GARRANDES F; COLSON SS; PARISAUX JM; LEGROS P
AM J PHYS MED REHABIL , 2006, vol. 85, n° 2, p. 127-134
Doc n°: 123980
Localisation : Documentation IRR
Descripteurs : DE561 - TRAITEMENT CHIRURGICAL - GENOU

Because the co-contraction of the gastrocnemius and hamstring muscles strains the anterior cruciate ligament, the role of the gastrocnemius muscle is of particular importance after semitendinosus and gracilis tendon autografts for anterior cruciate ligament reconstruction. This study aimed to examine the neuromuscular mechanisms underlying postsurgical torque deficits during knee flexion by using surface electromyography. Design: A total of 14 volunteer patients (eight men, six women; age, 32.5 +/- 9.3 yrs; height, 172.7 +/- 6 cm; weight, 69.6 +/- 10.2 kg) were enrolled in the study; all had undergone anterior cruciate ligament reconstruction performed by the same surgeon.

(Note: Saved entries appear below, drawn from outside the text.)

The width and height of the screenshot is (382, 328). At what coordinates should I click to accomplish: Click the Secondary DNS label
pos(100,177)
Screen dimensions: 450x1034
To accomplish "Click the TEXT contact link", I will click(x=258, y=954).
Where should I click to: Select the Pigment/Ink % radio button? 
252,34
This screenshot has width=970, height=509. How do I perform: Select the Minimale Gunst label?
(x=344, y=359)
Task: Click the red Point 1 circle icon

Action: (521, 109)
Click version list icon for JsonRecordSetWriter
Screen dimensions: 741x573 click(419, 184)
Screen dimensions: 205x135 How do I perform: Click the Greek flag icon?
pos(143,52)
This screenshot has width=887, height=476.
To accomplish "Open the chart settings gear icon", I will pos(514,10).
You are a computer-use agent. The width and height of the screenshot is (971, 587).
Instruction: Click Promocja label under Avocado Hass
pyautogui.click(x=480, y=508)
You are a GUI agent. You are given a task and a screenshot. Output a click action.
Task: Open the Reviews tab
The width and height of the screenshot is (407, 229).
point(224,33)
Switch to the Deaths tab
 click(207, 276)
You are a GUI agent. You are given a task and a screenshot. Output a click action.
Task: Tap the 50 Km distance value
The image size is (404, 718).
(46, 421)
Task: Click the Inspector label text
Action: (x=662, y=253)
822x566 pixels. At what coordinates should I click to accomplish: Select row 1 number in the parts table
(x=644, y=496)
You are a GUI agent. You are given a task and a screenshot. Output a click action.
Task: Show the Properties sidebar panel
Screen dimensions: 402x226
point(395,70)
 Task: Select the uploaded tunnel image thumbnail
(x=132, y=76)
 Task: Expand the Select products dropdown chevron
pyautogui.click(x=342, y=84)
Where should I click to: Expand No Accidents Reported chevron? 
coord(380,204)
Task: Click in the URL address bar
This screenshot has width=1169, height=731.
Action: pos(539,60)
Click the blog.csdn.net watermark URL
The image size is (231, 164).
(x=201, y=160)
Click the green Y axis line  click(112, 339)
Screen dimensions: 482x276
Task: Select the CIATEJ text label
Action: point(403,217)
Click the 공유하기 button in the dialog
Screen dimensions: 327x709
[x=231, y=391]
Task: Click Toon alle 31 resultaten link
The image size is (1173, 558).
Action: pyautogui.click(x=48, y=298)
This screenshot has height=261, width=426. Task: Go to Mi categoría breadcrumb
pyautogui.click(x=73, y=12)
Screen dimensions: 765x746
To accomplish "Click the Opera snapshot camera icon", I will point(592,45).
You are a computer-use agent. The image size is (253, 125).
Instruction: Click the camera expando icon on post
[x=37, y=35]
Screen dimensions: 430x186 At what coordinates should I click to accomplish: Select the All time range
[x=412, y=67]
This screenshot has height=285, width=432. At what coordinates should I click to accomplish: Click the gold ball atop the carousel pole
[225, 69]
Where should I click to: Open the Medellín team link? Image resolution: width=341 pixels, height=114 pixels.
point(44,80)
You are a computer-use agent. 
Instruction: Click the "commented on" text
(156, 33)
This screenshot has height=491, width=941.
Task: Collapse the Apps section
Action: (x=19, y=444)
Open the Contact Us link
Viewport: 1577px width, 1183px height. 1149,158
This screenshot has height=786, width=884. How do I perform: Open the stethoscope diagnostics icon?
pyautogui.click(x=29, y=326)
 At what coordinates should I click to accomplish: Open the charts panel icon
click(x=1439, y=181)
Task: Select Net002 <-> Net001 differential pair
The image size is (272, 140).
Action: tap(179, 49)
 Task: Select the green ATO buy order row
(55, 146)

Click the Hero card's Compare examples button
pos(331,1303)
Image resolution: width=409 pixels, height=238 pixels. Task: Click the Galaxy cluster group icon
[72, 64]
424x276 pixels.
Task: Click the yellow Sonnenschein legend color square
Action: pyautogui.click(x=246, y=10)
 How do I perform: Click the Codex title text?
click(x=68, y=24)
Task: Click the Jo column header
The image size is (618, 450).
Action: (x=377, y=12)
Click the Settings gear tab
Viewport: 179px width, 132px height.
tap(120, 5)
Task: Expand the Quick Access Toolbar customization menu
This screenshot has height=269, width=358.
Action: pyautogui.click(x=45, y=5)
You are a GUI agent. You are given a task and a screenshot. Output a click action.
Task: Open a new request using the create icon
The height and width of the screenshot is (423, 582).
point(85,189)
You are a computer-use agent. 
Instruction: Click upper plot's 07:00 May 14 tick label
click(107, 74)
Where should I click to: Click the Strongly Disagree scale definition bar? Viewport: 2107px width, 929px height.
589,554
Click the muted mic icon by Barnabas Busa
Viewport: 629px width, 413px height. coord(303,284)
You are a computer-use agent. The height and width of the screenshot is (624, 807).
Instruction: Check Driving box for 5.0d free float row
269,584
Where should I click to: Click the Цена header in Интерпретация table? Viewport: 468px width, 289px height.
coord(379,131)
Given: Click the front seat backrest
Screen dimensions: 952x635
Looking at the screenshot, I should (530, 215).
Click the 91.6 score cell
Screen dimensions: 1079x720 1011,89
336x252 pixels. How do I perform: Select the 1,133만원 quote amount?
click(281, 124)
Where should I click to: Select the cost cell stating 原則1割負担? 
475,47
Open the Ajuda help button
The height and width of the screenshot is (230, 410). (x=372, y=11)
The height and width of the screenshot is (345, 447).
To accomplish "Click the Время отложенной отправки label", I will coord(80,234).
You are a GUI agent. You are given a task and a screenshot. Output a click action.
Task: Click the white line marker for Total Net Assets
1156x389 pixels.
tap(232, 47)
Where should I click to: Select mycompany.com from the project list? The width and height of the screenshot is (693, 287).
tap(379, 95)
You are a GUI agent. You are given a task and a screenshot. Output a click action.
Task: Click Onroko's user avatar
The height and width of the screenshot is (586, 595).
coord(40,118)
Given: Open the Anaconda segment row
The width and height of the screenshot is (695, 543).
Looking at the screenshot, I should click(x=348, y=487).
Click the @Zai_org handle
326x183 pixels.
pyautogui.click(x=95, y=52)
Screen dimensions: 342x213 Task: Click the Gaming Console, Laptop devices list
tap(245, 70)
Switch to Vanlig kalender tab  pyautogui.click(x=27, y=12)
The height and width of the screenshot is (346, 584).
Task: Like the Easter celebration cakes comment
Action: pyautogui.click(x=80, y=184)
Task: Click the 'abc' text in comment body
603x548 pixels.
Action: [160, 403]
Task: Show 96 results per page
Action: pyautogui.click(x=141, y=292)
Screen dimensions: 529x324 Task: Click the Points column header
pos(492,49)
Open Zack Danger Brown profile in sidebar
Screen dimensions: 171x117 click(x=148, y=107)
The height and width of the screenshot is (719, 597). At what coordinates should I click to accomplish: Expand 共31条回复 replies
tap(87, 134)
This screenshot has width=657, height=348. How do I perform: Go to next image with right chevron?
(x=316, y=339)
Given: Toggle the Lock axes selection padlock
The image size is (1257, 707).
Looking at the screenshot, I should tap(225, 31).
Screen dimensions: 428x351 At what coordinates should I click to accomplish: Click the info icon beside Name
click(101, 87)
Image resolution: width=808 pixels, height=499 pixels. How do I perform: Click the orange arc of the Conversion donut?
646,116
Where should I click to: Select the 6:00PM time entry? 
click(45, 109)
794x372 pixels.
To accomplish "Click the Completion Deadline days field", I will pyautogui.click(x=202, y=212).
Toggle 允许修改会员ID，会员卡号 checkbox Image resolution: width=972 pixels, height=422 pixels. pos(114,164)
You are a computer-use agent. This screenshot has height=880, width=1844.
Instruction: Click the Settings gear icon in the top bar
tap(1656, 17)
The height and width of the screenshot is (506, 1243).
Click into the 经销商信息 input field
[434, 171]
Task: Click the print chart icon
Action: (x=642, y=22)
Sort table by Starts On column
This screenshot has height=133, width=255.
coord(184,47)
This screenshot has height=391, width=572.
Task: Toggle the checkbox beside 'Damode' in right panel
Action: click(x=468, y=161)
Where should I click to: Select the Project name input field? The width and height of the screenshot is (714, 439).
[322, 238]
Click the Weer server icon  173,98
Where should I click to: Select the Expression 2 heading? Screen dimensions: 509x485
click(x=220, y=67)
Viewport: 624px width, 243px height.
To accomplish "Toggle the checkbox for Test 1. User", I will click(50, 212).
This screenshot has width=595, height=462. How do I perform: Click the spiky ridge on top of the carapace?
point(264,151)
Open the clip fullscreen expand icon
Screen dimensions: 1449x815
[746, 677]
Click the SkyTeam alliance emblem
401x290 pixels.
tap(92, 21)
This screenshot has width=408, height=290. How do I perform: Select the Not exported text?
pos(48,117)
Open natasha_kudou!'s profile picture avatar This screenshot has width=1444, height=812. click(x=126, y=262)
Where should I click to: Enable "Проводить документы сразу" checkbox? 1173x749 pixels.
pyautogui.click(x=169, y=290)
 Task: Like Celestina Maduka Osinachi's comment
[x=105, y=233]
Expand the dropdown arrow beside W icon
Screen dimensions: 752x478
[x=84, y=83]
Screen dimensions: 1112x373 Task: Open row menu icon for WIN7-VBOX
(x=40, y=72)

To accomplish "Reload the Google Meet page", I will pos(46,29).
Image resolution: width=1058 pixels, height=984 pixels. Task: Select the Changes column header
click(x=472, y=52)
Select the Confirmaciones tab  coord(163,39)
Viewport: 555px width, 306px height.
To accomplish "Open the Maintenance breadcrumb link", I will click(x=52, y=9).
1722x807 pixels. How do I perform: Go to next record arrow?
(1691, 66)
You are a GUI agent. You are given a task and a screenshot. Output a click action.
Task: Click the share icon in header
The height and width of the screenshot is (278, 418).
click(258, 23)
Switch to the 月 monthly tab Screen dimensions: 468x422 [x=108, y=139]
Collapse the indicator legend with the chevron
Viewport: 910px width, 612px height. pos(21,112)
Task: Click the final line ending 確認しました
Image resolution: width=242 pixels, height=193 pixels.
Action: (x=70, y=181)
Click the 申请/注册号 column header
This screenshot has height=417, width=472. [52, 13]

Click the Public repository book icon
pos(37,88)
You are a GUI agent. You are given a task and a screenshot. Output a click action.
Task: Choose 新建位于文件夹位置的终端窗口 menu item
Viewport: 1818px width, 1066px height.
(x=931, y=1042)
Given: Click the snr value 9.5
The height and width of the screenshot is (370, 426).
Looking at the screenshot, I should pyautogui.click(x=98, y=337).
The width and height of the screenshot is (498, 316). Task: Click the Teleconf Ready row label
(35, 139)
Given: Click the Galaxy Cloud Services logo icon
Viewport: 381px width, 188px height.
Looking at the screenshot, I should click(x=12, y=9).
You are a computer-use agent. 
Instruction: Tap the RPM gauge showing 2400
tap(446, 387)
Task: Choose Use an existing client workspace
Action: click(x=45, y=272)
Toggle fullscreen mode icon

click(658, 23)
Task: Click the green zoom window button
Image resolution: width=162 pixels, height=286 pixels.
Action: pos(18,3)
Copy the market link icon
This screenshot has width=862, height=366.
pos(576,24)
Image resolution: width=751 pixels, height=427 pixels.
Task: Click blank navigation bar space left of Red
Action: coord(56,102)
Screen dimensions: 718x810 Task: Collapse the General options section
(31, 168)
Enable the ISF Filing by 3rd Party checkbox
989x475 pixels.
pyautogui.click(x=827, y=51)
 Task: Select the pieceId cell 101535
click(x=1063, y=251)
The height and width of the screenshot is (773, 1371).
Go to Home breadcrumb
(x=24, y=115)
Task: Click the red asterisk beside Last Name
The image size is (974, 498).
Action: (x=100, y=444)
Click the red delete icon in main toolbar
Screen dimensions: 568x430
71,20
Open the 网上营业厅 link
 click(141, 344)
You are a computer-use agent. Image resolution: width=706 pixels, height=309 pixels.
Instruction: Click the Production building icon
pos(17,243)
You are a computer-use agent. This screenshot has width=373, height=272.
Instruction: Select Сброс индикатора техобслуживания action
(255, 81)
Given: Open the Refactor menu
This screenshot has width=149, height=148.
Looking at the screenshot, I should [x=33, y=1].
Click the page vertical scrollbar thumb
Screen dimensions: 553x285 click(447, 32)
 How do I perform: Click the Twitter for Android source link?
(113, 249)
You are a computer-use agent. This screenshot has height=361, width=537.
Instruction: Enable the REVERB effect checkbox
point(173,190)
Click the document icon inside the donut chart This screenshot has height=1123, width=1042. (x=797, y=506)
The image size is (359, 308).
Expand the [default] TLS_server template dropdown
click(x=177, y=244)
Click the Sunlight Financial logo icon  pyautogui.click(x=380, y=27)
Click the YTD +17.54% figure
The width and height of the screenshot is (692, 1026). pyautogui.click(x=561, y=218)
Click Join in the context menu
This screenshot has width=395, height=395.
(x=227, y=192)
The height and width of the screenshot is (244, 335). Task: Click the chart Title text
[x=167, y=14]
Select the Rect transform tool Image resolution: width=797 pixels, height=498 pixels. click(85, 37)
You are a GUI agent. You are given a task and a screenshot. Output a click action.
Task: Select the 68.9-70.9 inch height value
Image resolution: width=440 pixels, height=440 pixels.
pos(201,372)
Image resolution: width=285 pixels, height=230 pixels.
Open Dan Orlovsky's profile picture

The neuromuscular mechanisms were assessed using isometric tests and surface electromyographic recordings at 19 mos postreconstruction. The torque deficits in the injured knee were compared with the uninjured knee, which served as control values. Results: Significant differences in torque production were observed between the two limbs at specific angular positions during the extension and flexion tests (P < 0.05). The difference in the root mean square myoelectrical activity between the limbs was computed at each tested position, revealing that the gastrocnemius muscle had greater activity at 75 degrees than at 45 degrees (P < 0.05). Conclusions: In deep flexion (> 70 degrees), the gastrocnemius muscle may compensate for the weakened hamstrings and thereby strain the anterior cruciate ligament graft after anterior cruciate ligament semitendinosus and gracilis tendon reconstruction.